He hated himself for the thought, and shrunk from his mother's eye, lest she should see it and hate him too.
But all this did not last very long. It must have come to an end soon, in one way or other, for youth grows impatient of sorrow, and lays it down at last, and thanks to his mother's watchful care, it ended well for David.
He had no hay-loft to which he could betake himself in these days when he wished to be alone; but when he felt irritable and impatient, and could not help showing it among his brothers and sisters, he used to go out through the strip of gra.s.s and the willows into the dry bed of the shrunken stream that flowed beneath the two bridges, and sitting down on the large stones of which the abutment of the railroad bridge was made, have it out with himself by the bank of the river alone. And here his mother found him sitting one night, dull and moody, throwing sticks and stones into the water at his feet. She came upon him before he was aware.
”Mamma! you here? How did you come? On the track?”
”No; I followed you round by the willows and below the bridge. How quiet it is here!”
The high embankment of the railway on one side, and the river on the other, shut in the spot where David sat, and made it solitary enough to suit him in his moodiest moments, and his mother saw that he did not look half glad at her coming. But she took no notice. The great stones that made the edge of the abutment were arranged like steps of stairs, and she sat down a step or two above him.

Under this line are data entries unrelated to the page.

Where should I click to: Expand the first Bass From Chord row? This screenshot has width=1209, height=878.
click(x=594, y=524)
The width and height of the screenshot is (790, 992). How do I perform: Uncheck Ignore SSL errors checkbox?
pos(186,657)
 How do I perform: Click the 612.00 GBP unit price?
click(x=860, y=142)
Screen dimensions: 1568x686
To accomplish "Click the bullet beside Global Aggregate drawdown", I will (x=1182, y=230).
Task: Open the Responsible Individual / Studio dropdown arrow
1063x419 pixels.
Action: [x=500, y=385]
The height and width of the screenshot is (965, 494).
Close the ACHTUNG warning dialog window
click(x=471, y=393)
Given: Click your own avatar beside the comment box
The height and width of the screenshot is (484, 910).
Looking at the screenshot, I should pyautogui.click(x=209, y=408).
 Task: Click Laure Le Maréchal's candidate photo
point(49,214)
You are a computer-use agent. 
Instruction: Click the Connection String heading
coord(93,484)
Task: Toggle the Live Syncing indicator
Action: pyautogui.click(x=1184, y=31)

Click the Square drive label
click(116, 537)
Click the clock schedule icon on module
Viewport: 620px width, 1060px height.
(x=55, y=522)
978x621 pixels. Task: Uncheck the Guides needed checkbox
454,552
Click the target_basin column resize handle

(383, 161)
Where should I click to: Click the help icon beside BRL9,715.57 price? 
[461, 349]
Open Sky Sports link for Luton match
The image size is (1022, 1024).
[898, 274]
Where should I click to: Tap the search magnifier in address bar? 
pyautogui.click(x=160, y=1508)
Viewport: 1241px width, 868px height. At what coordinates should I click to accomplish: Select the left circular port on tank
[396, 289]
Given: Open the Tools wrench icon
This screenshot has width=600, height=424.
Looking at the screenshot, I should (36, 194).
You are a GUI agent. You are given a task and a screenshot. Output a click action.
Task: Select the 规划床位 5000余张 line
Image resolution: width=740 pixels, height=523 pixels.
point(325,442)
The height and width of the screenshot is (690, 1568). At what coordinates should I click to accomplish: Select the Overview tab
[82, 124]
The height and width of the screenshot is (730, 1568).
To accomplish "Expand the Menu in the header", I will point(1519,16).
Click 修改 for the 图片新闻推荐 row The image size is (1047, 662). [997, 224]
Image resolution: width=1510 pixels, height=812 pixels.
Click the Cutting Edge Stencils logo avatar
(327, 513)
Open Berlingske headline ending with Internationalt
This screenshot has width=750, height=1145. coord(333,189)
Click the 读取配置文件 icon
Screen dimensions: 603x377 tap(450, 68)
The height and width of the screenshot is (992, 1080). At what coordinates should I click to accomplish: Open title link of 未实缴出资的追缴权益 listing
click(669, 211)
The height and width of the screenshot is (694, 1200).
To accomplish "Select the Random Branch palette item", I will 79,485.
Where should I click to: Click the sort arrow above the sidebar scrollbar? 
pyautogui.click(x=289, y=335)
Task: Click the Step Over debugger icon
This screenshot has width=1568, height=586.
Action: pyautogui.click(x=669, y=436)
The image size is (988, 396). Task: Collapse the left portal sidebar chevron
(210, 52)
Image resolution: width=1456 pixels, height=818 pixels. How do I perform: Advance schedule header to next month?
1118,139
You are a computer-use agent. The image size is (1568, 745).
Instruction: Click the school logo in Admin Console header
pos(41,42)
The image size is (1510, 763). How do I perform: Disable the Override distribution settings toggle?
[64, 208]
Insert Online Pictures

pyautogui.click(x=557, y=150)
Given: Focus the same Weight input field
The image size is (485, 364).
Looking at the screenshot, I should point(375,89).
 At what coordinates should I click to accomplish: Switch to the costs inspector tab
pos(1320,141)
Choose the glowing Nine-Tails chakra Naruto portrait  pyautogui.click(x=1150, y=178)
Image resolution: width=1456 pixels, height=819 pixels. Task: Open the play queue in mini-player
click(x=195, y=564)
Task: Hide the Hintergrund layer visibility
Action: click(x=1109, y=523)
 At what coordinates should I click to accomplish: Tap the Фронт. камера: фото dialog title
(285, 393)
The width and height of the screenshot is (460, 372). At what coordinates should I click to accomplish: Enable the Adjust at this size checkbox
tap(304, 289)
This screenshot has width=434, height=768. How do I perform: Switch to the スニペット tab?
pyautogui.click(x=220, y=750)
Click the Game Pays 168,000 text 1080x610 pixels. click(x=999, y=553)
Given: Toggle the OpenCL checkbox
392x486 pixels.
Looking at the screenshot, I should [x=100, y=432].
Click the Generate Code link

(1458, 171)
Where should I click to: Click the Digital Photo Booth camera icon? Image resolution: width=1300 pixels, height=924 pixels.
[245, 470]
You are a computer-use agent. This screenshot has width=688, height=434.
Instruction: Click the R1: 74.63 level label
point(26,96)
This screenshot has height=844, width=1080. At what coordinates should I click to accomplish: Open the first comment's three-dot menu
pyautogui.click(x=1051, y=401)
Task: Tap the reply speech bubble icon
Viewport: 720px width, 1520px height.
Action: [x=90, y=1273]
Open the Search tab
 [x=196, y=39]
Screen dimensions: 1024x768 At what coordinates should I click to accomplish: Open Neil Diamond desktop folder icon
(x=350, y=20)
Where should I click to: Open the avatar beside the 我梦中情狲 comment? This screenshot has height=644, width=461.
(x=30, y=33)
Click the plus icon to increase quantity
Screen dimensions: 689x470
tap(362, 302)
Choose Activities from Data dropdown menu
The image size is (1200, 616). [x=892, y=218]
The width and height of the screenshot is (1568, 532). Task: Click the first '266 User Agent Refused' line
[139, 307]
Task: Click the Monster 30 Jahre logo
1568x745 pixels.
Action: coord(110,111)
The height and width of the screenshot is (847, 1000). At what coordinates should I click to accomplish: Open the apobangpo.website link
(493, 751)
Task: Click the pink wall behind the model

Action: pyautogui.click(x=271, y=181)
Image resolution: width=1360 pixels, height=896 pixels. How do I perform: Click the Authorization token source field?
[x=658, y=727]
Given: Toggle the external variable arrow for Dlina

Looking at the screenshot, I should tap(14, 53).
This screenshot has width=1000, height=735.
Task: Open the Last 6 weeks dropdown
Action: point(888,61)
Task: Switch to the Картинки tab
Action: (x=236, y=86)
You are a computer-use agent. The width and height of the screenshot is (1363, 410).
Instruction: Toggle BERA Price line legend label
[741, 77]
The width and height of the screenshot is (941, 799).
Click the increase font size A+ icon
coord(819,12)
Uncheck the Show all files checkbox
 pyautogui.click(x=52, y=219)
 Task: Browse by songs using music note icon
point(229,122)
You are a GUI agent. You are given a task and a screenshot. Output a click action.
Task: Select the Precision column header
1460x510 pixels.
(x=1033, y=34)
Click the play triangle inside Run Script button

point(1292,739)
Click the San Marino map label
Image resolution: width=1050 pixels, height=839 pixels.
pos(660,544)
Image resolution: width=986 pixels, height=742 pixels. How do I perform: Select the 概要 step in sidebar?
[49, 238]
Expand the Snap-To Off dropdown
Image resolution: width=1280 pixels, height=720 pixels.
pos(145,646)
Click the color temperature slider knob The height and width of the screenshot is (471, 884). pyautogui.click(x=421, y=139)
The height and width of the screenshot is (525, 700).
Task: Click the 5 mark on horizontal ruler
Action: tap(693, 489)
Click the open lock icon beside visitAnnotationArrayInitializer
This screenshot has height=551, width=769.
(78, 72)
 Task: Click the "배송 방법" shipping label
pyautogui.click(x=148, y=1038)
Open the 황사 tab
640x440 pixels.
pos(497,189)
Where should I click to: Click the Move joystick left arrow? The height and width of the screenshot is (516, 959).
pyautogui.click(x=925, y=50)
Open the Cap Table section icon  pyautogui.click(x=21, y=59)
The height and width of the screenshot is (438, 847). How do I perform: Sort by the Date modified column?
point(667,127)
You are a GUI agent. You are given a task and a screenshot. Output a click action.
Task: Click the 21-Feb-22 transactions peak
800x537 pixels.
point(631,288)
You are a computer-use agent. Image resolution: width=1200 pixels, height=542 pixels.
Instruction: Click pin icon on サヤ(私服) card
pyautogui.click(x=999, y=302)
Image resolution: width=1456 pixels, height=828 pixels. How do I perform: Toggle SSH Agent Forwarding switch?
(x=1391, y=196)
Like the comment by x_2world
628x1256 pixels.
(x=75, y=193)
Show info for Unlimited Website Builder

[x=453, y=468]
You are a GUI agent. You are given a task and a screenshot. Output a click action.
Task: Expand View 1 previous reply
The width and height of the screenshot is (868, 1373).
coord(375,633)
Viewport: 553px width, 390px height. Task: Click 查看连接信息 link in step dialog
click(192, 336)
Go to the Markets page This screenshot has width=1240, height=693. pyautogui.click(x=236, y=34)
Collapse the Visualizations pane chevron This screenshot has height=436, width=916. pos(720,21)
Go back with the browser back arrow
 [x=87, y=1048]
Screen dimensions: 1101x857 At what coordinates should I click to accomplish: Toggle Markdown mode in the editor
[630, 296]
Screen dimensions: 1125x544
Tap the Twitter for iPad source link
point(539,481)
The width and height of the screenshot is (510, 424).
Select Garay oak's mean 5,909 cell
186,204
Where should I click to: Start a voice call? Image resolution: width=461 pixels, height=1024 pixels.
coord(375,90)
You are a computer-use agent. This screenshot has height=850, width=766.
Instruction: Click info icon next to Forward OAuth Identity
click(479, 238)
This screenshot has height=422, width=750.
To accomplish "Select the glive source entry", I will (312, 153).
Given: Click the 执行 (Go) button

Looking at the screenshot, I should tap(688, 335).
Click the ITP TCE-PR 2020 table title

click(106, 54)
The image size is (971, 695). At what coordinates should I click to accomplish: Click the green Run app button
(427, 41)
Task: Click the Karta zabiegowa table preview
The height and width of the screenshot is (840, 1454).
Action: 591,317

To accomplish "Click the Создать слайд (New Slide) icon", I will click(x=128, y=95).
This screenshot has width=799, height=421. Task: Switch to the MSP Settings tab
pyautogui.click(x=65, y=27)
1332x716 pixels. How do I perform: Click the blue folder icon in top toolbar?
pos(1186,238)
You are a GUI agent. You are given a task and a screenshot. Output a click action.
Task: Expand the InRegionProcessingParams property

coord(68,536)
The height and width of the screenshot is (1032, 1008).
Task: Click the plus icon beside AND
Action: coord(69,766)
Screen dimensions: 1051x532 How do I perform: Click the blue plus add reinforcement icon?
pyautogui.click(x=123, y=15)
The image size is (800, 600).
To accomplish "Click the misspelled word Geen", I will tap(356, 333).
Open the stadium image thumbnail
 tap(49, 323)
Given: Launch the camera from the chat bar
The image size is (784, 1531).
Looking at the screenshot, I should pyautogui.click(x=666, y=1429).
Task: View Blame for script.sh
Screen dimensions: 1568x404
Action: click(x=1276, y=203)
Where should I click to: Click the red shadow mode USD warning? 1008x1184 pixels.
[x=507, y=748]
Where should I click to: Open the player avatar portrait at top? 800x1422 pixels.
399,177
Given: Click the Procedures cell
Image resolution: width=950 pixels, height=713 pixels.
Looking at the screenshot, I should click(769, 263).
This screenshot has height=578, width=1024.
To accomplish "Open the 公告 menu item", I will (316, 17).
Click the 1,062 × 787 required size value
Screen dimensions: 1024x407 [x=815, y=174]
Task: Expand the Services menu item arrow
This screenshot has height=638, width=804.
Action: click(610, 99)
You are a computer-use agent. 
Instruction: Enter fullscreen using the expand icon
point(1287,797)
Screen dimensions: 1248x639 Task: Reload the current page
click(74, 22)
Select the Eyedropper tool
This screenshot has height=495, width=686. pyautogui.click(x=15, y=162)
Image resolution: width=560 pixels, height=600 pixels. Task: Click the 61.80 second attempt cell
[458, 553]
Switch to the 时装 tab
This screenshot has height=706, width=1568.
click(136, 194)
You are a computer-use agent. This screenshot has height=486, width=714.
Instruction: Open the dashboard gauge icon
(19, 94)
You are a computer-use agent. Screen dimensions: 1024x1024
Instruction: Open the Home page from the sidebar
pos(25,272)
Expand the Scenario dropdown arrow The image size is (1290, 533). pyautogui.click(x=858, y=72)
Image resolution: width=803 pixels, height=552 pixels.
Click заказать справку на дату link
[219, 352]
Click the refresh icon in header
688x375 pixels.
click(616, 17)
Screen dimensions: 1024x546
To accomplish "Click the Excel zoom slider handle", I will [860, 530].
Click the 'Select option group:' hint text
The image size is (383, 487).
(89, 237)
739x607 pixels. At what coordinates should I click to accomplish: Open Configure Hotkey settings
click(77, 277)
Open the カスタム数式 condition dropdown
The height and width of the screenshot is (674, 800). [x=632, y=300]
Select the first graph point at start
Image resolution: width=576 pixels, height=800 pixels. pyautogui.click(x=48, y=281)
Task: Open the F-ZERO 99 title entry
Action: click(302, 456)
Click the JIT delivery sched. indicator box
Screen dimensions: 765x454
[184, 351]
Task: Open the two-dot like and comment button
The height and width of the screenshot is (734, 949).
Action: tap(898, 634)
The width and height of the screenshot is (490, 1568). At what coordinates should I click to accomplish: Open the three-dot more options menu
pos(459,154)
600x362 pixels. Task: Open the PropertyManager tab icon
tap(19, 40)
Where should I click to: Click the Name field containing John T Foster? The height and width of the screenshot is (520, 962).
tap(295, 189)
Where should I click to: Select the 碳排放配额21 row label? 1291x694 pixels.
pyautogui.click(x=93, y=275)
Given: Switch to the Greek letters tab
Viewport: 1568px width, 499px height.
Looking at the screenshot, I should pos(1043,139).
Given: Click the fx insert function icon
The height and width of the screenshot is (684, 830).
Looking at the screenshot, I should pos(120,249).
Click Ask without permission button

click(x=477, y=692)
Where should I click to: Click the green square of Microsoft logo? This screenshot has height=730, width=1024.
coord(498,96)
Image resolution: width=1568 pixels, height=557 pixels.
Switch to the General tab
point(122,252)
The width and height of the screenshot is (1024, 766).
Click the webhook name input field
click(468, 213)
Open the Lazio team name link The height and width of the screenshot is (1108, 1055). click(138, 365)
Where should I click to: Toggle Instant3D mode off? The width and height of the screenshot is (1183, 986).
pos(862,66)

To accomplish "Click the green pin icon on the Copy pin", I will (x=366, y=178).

”Did the sun set clear? Or were there clouds enough about to make a picture to-night?” asked she, after a little.
”Yes, it was clear, I think. At least not very cloudy. I hardly noticed,” said Davie, confusedly.
”I wish we could see the sun set from the house.”
”Yes, it is very pretty sometimes. When the days were at the longest, the sun set behind the highest part of the mountain just in a line with that tall elm on the other side of the river. It sets far to the left now.”
”Yes, the summer is wearing on,” said his mother. And so they went on talking of different things for a little while, and then there was silence.
”Mamma,” said David, by and by, ”are you not afraid of taking cold? It is almost dark.”
”No. I have my thick shawl.” And moving down a step, she so arranged it that it fell over David too.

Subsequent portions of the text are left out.